En Afganistán, ser mujer es ser víctima de una brutalidad cotidiana que nos horroriza. No se trata de casos aislados, sino de una realidad extendida que cada día empeora. Las mujeres afganas son perseguidas y condenadas a vivir bajo el yugo de un patriarcado extremo que recurre a la violencia más atroz para hacerlas doblegarse.
En un país donde más del 80% de sus habitantes se adhieren a la versión más conservadora del Islam, la Sharia, las mujeres son marginadas, relegadas a un papel secundario y convertidas en víctimas de todo tipo de atrocidades. Y es que, en Afganistán, las mujeres no solo son víctimas de la violencia de grupos armados y milicias, sino también del maltrato y la exclusión social que vienen de instituciones tan arraigadas como la familia, la comunidad y el Estado.
Las mujeres son objeto de agresiones y violaciones por parte de los talibanes, quienes pueden irrumpir en sus hogares para violarlas y llevárselas a la fuerza para casarlas y obligarlas a tener hijos. Es un crimen ser mujer en Afganistán y el Estado, en lugar de protegerlas, hace la vista gorda o incluso las castiga. Según un informe de la ONU, un abrumador 87% de las mujeres afganas han experimentado algún tipo de violencia en su vida, lo que incluye violaciones, abusos físicos y psicológicos, matrimonios forzados y tráfico de personas.
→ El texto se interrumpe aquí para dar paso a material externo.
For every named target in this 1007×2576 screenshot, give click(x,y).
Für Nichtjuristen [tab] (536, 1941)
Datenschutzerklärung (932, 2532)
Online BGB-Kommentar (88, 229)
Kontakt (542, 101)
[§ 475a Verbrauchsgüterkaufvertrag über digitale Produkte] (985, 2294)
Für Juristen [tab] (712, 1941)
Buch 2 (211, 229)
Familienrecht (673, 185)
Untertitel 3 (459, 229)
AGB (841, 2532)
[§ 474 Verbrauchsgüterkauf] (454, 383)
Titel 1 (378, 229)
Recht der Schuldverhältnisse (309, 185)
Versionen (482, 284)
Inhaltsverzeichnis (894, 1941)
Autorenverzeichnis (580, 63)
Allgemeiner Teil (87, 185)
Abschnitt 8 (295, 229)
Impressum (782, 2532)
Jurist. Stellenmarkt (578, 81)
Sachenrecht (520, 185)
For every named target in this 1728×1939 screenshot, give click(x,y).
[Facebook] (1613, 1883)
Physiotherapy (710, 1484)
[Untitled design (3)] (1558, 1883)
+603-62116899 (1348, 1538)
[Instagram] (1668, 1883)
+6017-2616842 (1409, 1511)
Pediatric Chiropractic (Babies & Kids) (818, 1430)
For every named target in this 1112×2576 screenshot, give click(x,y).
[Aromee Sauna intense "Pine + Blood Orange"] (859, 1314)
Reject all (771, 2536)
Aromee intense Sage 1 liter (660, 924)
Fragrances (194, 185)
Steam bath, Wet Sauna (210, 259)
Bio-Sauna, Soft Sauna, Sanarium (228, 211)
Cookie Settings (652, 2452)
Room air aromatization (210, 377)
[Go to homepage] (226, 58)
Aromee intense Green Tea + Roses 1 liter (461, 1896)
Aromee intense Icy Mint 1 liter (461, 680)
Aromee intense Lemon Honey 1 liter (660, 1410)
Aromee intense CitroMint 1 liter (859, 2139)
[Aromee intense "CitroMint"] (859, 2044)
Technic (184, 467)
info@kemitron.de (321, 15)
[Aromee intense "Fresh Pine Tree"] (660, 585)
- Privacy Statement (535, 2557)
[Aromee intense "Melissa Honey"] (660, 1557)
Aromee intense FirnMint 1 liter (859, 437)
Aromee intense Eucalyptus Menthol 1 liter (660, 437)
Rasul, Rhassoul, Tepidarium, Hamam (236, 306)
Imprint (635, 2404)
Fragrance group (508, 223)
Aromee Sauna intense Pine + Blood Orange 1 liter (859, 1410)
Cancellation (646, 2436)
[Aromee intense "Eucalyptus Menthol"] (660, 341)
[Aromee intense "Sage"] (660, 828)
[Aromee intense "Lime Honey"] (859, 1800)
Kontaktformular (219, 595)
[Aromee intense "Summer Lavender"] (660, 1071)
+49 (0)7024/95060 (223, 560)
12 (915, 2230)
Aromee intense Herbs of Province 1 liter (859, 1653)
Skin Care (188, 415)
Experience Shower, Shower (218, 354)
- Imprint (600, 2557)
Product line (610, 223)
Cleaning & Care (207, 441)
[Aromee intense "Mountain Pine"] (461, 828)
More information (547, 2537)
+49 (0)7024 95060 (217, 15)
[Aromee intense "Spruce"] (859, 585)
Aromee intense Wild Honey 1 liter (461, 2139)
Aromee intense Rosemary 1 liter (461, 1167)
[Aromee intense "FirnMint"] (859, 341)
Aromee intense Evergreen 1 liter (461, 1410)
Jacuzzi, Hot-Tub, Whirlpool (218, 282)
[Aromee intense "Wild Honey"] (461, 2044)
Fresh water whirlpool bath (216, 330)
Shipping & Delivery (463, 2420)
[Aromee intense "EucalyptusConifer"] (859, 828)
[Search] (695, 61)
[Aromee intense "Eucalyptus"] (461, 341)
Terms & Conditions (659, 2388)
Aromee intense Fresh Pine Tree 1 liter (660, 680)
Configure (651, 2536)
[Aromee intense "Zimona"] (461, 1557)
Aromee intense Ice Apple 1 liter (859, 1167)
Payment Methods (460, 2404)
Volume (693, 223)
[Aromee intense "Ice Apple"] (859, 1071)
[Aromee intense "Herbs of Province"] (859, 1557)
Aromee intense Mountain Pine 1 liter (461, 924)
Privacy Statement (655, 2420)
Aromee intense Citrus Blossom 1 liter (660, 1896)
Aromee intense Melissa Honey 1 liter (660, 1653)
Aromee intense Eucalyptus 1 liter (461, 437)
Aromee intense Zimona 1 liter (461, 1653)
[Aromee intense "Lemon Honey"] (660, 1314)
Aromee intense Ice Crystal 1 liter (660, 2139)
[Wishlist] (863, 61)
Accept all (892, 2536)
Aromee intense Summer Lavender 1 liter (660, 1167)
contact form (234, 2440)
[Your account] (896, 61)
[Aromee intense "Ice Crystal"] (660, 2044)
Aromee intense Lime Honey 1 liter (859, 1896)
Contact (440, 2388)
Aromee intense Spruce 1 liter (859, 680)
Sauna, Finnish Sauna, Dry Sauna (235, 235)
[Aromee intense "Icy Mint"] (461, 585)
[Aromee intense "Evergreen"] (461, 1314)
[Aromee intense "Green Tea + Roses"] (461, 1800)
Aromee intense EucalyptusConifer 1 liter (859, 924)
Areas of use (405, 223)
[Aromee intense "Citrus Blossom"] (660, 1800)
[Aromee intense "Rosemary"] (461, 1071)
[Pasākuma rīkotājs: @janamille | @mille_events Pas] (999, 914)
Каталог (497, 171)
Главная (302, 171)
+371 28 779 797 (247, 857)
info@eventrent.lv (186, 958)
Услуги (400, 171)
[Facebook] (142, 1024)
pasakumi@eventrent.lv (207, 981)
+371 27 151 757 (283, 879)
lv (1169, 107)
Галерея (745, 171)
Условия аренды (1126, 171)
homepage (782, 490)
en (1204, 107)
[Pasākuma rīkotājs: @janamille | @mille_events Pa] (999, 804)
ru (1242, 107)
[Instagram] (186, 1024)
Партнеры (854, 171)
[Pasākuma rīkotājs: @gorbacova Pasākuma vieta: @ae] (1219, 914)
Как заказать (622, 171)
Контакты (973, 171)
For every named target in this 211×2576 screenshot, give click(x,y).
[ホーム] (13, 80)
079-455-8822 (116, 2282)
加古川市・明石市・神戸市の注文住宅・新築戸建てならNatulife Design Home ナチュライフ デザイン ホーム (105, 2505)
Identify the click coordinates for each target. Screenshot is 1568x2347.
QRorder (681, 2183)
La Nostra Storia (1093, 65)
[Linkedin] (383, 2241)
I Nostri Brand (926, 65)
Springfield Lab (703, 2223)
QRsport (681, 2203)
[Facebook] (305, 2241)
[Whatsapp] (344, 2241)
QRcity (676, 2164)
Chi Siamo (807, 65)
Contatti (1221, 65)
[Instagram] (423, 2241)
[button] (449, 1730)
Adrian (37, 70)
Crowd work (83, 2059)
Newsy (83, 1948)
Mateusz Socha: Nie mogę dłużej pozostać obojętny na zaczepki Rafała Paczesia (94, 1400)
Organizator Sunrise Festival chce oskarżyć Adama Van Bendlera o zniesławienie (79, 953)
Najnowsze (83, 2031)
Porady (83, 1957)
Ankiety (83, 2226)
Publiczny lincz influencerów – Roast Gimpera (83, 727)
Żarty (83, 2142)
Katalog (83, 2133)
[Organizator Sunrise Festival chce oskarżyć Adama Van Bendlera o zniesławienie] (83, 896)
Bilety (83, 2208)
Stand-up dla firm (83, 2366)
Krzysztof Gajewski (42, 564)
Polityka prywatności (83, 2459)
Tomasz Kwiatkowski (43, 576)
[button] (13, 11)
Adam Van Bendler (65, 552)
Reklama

La situación en Afganistán es desoladora. Las mujeres son sometidas a una opresión prácticamente imposible de imaginar en una sociedad democrática. Lamentablemente, la mínima protección de los derechos humanos no es una realidad en Afganistán, lo que hace necesaria una intervención conjunta de la comunidad internacional para erradicar la lacra de la violencia de género y garantizar la protección efectiva de las mujeres afganas. Hagámoslo, por ellas.